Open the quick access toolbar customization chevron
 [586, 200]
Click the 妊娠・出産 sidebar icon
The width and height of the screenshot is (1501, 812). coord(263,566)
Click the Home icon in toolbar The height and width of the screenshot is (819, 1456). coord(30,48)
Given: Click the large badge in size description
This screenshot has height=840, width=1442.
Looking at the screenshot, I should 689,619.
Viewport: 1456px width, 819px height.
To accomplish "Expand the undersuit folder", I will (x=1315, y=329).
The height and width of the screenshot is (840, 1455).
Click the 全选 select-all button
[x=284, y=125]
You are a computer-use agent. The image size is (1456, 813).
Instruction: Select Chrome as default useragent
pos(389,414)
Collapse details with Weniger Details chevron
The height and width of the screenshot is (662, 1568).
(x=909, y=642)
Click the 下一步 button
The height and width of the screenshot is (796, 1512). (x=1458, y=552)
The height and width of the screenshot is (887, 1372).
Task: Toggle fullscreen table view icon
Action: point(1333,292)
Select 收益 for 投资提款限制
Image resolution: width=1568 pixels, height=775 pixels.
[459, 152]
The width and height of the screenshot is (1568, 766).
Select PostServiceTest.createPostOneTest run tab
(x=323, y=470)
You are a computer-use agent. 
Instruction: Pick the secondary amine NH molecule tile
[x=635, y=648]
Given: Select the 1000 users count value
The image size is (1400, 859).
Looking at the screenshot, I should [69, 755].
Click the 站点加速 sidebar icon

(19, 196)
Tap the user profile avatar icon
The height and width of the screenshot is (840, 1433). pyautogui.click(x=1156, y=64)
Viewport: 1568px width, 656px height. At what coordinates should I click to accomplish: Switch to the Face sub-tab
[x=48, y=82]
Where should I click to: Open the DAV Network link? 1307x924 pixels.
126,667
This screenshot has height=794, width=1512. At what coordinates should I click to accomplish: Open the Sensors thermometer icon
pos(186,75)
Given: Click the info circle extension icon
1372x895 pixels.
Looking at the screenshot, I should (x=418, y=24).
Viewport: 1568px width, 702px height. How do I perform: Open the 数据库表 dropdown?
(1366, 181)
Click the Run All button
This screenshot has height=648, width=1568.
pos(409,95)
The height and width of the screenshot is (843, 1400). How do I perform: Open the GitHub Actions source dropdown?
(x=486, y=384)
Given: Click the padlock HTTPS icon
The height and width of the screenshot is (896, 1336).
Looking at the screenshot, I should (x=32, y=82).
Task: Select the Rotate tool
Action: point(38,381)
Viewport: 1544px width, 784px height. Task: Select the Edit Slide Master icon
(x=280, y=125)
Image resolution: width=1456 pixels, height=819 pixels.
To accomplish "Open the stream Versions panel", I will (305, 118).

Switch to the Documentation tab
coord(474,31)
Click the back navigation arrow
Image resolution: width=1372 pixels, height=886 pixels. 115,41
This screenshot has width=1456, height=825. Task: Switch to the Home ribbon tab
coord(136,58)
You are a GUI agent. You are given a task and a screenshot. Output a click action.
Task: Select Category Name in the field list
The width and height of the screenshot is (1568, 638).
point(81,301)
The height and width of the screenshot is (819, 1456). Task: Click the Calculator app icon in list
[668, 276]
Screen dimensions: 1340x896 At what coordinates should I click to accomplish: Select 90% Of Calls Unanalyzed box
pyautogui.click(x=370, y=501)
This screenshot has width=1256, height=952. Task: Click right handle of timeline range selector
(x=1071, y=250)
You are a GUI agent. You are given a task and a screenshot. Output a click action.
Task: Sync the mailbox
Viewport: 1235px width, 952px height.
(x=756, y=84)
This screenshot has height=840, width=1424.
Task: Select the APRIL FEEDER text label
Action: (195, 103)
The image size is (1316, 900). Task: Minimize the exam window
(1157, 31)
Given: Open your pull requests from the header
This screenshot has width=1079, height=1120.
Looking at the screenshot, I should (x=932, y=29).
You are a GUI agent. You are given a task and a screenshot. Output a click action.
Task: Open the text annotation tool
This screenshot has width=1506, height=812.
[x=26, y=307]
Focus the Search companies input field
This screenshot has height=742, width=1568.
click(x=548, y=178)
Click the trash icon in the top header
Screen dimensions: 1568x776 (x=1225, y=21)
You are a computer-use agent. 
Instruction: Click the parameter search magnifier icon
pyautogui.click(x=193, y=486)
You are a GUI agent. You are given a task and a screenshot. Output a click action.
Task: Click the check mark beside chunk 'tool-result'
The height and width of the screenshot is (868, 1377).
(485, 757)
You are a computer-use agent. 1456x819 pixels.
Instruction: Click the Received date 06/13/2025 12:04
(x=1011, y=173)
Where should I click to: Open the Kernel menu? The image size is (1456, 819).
# # # # # # #
*TASK DESCRIPTION:* One stretch of the lines above is wanted, from the line that contains "The image size is (1400, 859)." through the line that contains "Task: Sync the mailbox". Output it exactly.

*COMPLETED TASK:*
The image size is (1400, 859).
Looking at the screenshot, I should [69, 755].
Click the 站点加速 sidebar icon

(19, 196)
Tap the user profile avatar icon
The height and width of the screenshot is (840, 1433). pyautogui.click(x=1156, y=64)
Viewport: 1568px width, 656px height. At what coordinates should I click to accomplish: Switch to the Face sub-tab
[x=48, y=82]
Where should I click to: Open the DAV Network link? 1307x924 pixels.
126,667
This screenshot has height=794, width=1512. At what coordinates should I click to accomplish: Open the Sensors thermometer icon
pos(186,75)
Given: Click the info circle extension icon
1372x895 pixels.
Looking at the screenshot, I should (x=418, y=24).
Viewport: 1568px width, 702px height. How do I perform: Open the 数据库表 dropdown?
(1366, 181)
Click the Run All button
This screenshot has height=648, width=1568.
pos(409,95)
The height and width of the screenshot is (843, 1400). How do I perform: Open the GitHub Actions source dropdown?
(x=486, y=384)
Given: Click the padlock HTTPS icon
The height and width of the screenshot is (896, 1336).
Looking at the screenshot, I should (x=32, y=82).
Task: Select the Rotate tool
Action: point(38,381)
Viewport: 1544px width, 784px height. Task: Select the Edit Slide Master icon
(x=280, y=125)
Image resolution: width=1456 pixels, height=819 pixels.
To accomplish "Open the stream Versions panel", I will (305, 118).

Switch to the Documentation tab
coord(474,31)
Click the back navigation arrow
Image resolution: width=1372 pixels, height=886 pixels. 115,41
This screenshot has width=1456, height=825. Task: Switch to the Home ribbon tab
coord(136,58)
You are a GUI agent. You are given a task and a screenshot. Output a click action.
Task: Select Category Name in the field list
The width and height of the screenshot is (1568, 638).
point(81,301)
The height and width of the screenshot is (819, 1456). Task: Click the Calculator app icon in list
[668, 276]
Screen dimensions: 1340x896 At what coordinates should I click to accomplish: Select 90% Of Calls Unanalyzed box
pyautogui.click(x=370, y=501)
This screenshot has width=1256, height=952. Task: Click right handle of timeline range selector
(x=1071, y=250)
You are a GUI agent. You are given a task and a screenshot. Output a click action.
Task: Sync the mailbox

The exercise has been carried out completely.